Time is a difficult concept to grasp. Whenever we try to explain a certain concept, we usually use other existing things to try and create a clearer picture of that concept, for example: most people would describe distance as the amount of space between two points. While it’s not exactly an accurate description, it does allow us to visualise and understand what distance is because we linked it to the concept of space, which is something that is visible and measurable.

Now, what would happen if we asked someone to describe time? Of course, scientists would be able to give a more accurate description, but I’m looking at the view of normal people like myself.

Most would say it’s how long it takes to do something. Is that truly a correct description? Most definitions include words like “period”, “duration” or “how long” in the answer, but isn’t that flawed? The words themselves are related to time, so how can we use it to describe time? It’s like saying something like “distance is the distance between two places”. Does that answer what distance is? No, because there needs to be something else subjective that you can use to describe distance, like above when I used “amount of space between two points”. An equivalent question and response about time would be someone asking what a clock is, and the answer is “its a device that measures time”. “Space” and “time” are the fundamental concepts in the sub-concepts of “distance” and “a clock” in these examples.

Technically, in terms of understanding them anyway, space and time are sub-concepts of the universe. There must be something out there in the universe that we can use to describe time, right?

Well, so far, as far as I know, there hasn’t really been a true definition of time. We have come a long way of course in measuring it and standardising it to some level, but not to the truth of time itself. In 1967, the definition of a second was set based on how long it takes for an electron in a cesium 133 atom to change from one state to another. Because of the relative consistency in this change, it was safe to use this to standardise how time is measured. This is what atomic clocks use to measure time (they’re the most accurate clocks, and I’m sure some of you would have heard of that term).

Despite being able to standardise our measurement of time, we are still unable to describe what time is.

I talked with a friend about this particularly interesting question before and came up with interesting thoughts.

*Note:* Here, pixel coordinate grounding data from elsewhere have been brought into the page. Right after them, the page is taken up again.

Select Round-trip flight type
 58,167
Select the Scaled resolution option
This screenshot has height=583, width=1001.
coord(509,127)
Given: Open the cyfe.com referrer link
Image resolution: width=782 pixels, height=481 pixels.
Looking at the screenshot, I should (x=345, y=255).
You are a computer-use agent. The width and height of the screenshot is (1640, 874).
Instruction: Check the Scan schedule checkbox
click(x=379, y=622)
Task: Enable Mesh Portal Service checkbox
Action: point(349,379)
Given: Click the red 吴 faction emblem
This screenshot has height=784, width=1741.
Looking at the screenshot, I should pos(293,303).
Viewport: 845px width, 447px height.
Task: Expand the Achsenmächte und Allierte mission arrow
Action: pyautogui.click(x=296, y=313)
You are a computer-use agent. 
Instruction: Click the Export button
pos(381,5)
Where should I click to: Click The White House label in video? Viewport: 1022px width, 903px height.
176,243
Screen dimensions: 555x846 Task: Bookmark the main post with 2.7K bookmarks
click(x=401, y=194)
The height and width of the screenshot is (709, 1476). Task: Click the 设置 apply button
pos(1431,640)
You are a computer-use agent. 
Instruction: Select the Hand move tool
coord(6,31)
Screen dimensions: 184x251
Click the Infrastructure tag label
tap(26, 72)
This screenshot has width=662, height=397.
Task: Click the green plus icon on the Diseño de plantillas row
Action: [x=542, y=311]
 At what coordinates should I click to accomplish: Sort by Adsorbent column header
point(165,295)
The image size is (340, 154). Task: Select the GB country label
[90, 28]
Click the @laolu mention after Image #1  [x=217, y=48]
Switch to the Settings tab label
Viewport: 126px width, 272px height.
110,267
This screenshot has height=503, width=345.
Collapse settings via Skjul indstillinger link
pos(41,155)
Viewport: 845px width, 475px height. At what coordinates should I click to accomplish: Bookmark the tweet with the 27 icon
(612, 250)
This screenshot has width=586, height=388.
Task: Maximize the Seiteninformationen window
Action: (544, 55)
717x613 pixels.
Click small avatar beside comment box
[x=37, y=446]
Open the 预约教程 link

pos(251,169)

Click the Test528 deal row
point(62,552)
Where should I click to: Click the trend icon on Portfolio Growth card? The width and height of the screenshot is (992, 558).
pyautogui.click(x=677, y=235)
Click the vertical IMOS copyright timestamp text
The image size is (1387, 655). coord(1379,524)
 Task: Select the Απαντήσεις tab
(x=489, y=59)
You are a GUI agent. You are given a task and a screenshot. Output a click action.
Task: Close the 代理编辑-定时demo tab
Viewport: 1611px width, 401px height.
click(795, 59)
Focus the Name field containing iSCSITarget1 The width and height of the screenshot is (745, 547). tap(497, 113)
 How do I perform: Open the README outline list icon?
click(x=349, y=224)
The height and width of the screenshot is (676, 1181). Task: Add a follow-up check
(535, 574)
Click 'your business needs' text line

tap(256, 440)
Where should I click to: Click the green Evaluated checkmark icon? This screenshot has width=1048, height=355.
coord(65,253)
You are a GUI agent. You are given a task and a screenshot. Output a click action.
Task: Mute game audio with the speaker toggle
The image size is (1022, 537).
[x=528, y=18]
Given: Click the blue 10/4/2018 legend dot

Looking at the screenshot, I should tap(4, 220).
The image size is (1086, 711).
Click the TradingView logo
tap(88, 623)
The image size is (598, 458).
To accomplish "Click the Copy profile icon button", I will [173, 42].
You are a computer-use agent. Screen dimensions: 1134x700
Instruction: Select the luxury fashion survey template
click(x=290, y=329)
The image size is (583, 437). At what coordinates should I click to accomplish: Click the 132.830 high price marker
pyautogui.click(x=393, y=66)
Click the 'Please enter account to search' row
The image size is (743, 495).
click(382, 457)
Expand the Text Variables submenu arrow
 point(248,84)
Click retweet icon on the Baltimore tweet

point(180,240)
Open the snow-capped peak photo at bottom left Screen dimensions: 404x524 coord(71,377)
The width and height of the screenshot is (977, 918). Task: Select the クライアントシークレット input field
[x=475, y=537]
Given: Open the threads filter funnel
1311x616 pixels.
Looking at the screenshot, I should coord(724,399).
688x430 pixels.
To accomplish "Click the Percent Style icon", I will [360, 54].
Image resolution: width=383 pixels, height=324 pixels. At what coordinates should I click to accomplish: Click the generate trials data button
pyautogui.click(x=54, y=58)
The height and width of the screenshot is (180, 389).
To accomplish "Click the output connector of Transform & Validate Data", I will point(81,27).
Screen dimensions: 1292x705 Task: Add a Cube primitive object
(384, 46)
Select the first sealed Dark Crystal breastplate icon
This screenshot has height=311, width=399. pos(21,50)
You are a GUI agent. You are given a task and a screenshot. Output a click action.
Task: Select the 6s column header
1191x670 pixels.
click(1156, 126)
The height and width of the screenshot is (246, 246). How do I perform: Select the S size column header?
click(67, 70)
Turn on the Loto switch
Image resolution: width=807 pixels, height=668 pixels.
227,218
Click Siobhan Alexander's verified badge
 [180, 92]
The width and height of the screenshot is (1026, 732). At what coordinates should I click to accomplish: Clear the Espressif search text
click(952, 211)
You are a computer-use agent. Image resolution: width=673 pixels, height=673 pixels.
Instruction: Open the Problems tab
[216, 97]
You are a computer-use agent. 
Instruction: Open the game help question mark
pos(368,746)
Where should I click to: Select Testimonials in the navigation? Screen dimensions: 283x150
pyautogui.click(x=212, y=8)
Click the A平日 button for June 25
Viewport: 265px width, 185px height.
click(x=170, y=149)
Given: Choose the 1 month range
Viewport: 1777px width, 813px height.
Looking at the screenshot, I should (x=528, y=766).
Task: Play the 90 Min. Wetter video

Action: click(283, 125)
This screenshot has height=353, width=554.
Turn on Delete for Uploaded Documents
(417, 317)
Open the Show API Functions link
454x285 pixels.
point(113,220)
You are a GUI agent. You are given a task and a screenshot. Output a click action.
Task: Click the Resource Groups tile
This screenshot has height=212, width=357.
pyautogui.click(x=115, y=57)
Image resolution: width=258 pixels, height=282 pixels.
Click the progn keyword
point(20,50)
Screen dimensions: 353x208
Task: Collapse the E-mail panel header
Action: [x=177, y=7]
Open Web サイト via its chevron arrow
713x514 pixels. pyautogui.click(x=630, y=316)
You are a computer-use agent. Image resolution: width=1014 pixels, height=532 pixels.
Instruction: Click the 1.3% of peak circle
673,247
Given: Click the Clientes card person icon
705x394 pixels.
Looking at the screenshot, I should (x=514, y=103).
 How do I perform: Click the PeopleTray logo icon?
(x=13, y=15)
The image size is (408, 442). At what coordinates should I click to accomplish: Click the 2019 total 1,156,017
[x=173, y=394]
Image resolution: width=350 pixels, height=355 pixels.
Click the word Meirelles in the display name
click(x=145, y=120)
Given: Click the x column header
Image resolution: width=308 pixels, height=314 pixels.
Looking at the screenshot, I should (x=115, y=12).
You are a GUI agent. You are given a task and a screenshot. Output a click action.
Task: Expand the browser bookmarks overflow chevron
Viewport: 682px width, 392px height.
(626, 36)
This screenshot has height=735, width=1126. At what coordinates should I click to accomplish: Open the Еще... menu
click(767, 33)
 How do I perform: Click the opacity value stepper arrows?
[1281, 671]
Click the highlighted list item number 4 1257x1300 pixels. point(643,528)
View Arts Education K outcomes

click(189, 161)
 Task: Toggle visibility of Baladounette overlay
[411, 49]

We even wrote an article about it previously, but I wanted to further refine my understanding.

Keep in mind that I am not a physicist, nor related to science in anyway. I am simply fascinated by questions like this and the interesting avenues they can take my thinking.

What if time is related to motion?

Motion in within everything. Just like the cesium 133 atom I mentioned above, all atoms are in constant motion. Of course, atoms make up everything, therefore, everything is in constant motion; atoms in rocks are constantly moving, just as atoms in a human are constantly moving.

We can see that motion is constant through decay. Everything decays overtime. Let’s look at old buildings for example: if an exact replica of the White House was built, it would be identical to the old one in every way; the position of windows, doors and even position of every brick. However, the existing one is not the same as the newly built replica, because it was in "motion" for longer, meaning some parts of it have worn out because of decay. Everything in existence decays, but they decay at different rates based on what their atoms make up (humans and plants decay faster than a rock would, for example).

Think about this for a second: if aliens existed and were made of different materials than humans and had more knowledge, would they measure time differently? if nothing decayed, would time have a meaning? If humans didn’t decay, we would be immortal, thus never die. Time would be meaningless then. If planets and stars didn’t decay, then they wouldn’t disappear... doesn’t that make time meaningless?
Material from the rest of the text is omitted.